Spicy, greasy, or acidic foods that you tolerated earlier in pregnancy may now cause trouble. Constipation, bloating, and gas can compound the discomfort. Hormones are still shifting throughout pregnancy, which can contribute, but the mechanical pressure on your stomach is usually the main culprit in late pregnancy nausea. Eating smaller, more frequent meals and avoiding foods that trigger reflux tends to help more than the strategies that worked in the first trimester.
What You Can Do While You Wait It Out
Lifestyle changes are the first line of defense for mild to moderate nausea. Eating small amounts frequently, choosing bland or cold foods (which have less smell), staying hydrated with small sips, and avoiding an empty stomach can all reduce symptoms. Many women find that crackers or dry toast before getting out of bed in the morning takes the edge off.
Vitamin B6 is one of the most commonly recommended options for pregnancy nausea. It’s available over the counter and is often tried before anything stronger. A combination of vitamin B6 and an antihistamine (sold as a single prescription tablet) is specifically approved for pregnancy nausea.
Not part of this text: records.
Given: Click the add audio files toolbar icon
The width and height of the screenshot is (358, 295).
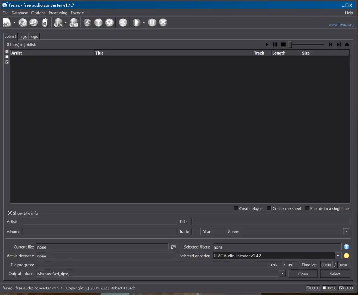Looking at the screenshot, I should 7,22.
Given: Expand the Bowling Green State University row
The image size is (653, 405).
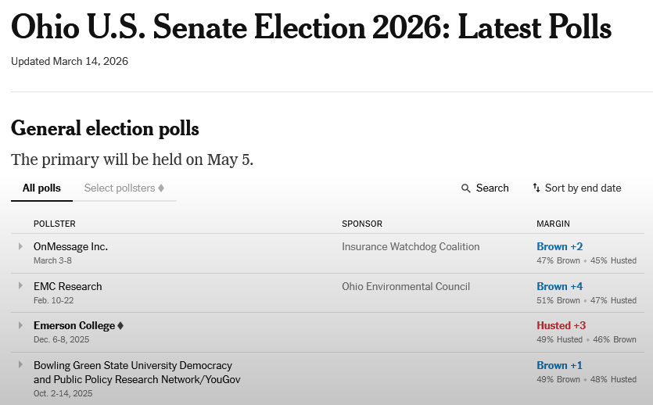Looking at the screenshot, I should tap(21, 365).
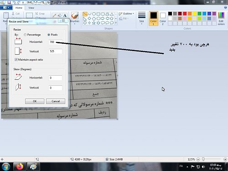
Task: Open the Size line thickness dropdown
Action: [142, 18]
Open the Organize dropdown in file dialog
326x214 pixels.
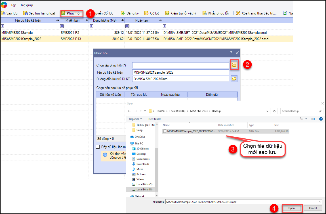[135, 119]

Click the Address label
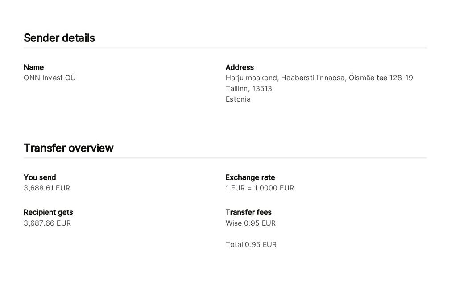240,67
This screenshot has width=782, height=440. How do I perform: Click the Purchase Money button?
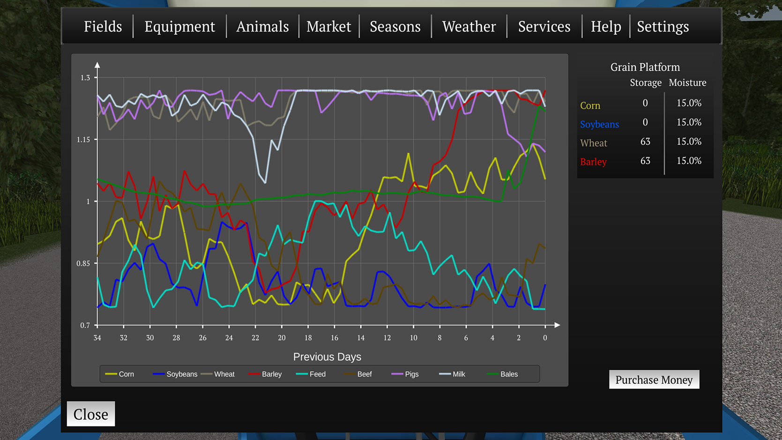point(654,380)
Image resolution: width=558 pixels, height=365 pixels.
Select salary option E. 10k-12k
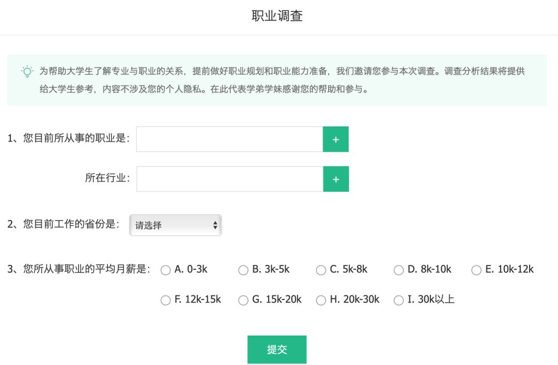pyautogui.click(x=476, y=270)
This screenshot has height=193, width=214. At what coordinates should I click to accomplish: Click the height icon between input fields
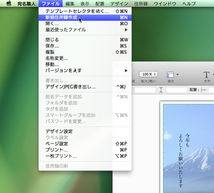[161, 90]
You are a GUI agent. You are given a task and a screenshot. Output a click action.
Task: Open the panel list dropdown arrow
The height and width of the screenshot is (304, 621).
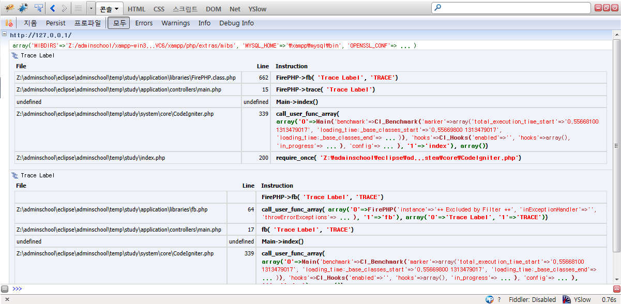pyautogui.click(x=91, y=9)
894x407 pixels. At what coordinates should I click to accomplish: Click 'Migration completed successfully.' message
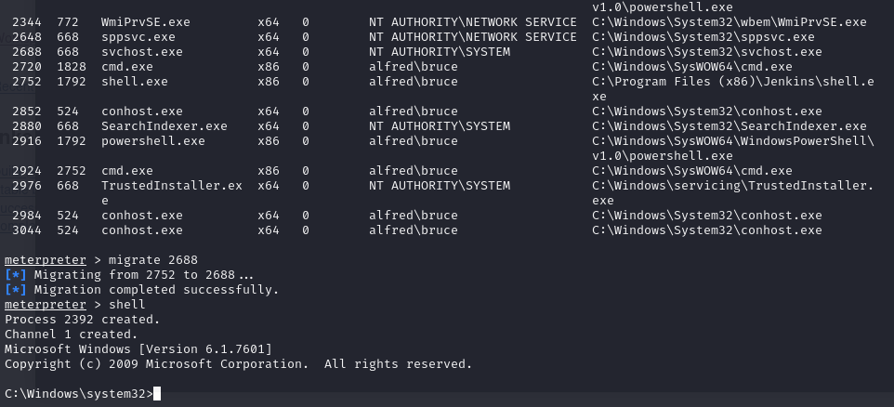click(x=156, y=290)
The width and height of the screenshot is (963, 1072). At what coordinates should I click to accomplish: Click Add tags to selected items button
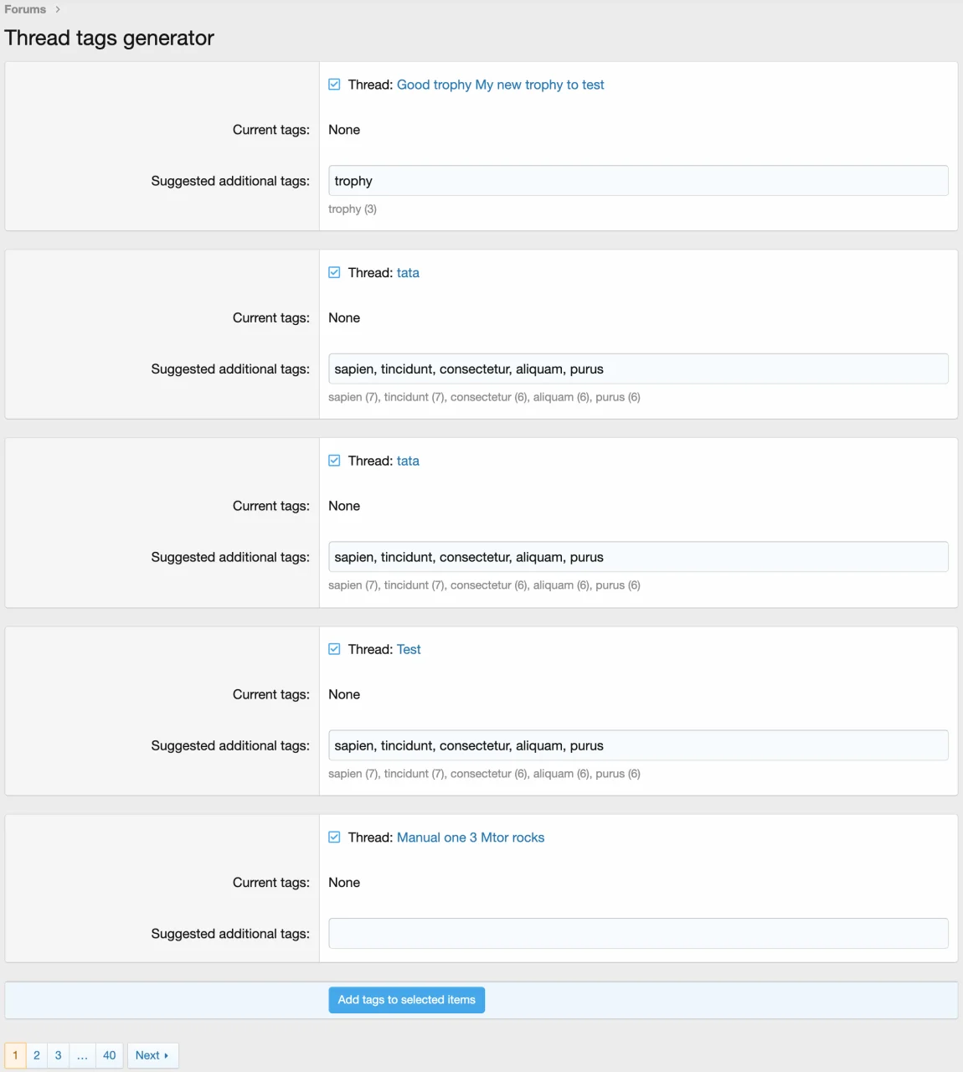click(x=406, y=1000)

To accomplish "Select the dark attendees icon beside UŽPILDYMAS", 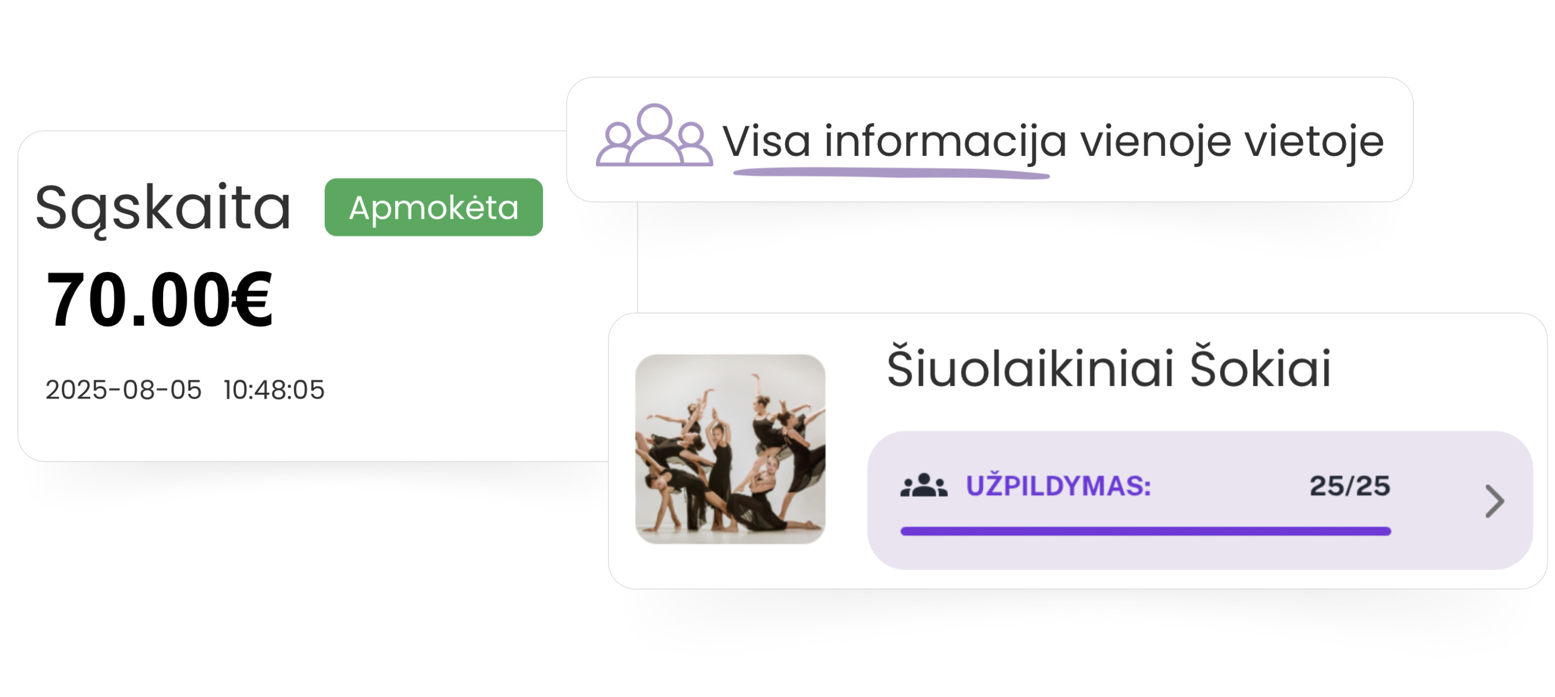I will (x=923, y=486).
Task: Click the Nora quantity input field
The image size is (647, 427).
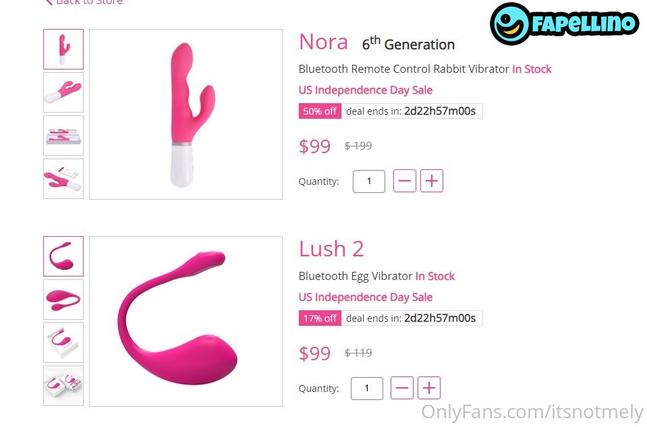Action: [x=369, y=181]
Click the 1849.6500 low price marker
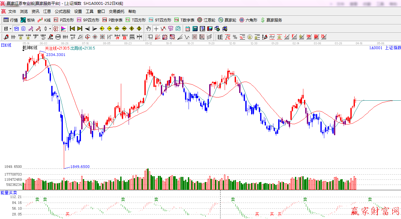This screenshot has height=219, width=401. tap(80, 167)
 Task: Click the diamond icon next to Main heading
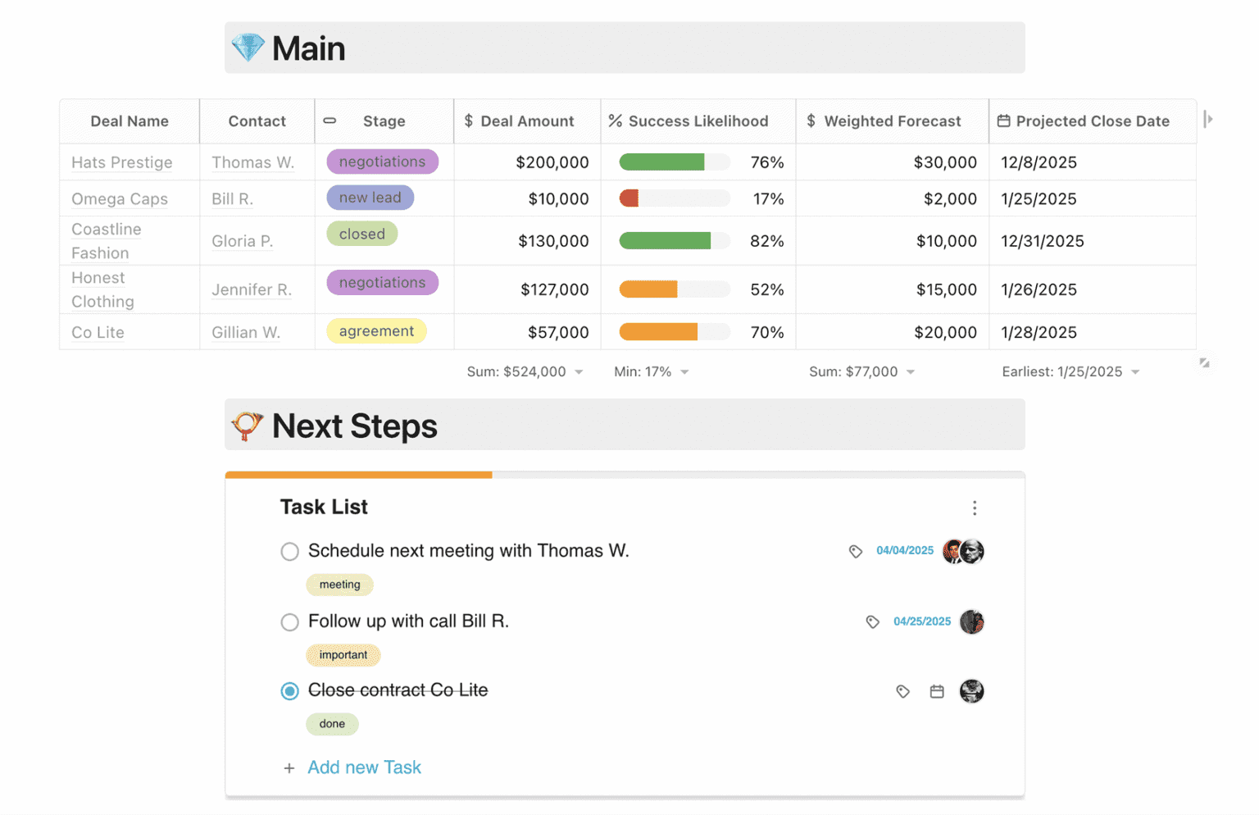tap(248, 48)
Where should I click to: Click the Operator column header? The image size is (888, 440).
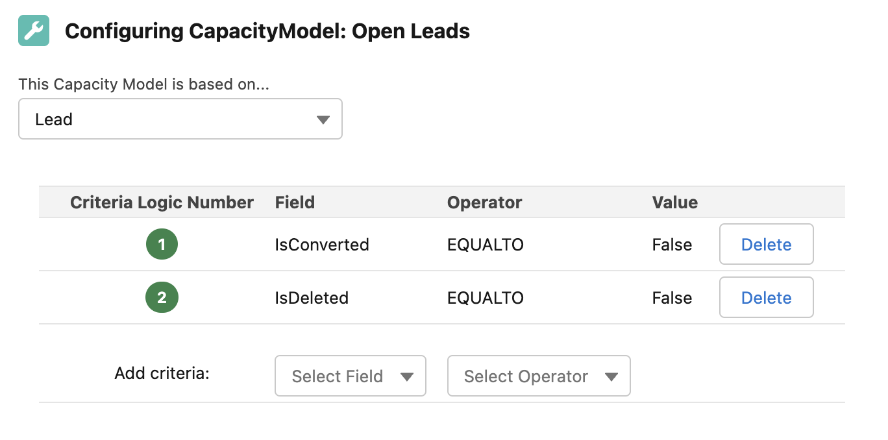(x=485, y=202)
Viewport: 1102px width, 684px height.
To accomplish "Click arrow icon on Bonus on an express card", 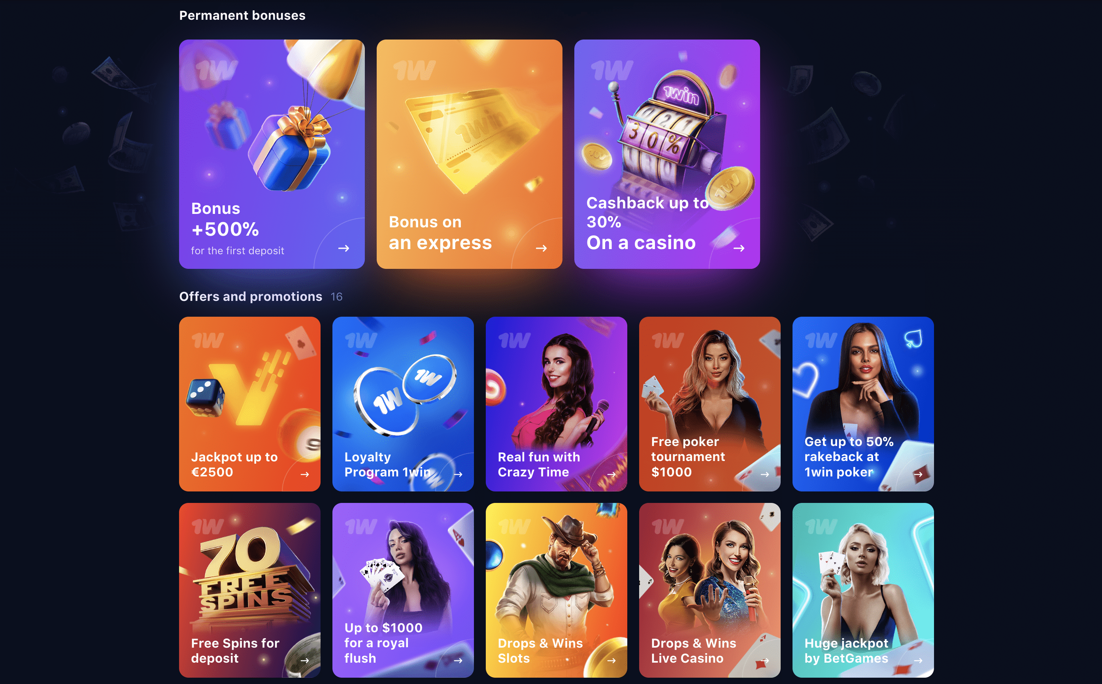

You take it at bedtime on an empty stomach, and if symptoms don’t improve after a few days, the dose can be increased. It won’t eliminate nausea for everyone, but it reduces severity for many women.
Your own sense of how bad your symptoms are matters in deciding whether to seek treatment. There’s no threshold you have to hit before it’s “bad enough” to address. If nausea is interfering with your ability to eat, work, or function, that’s reason enough to explore your options. Treatments are safe and effective, and managing symptoms early can prevent them from worsening into something harder to control.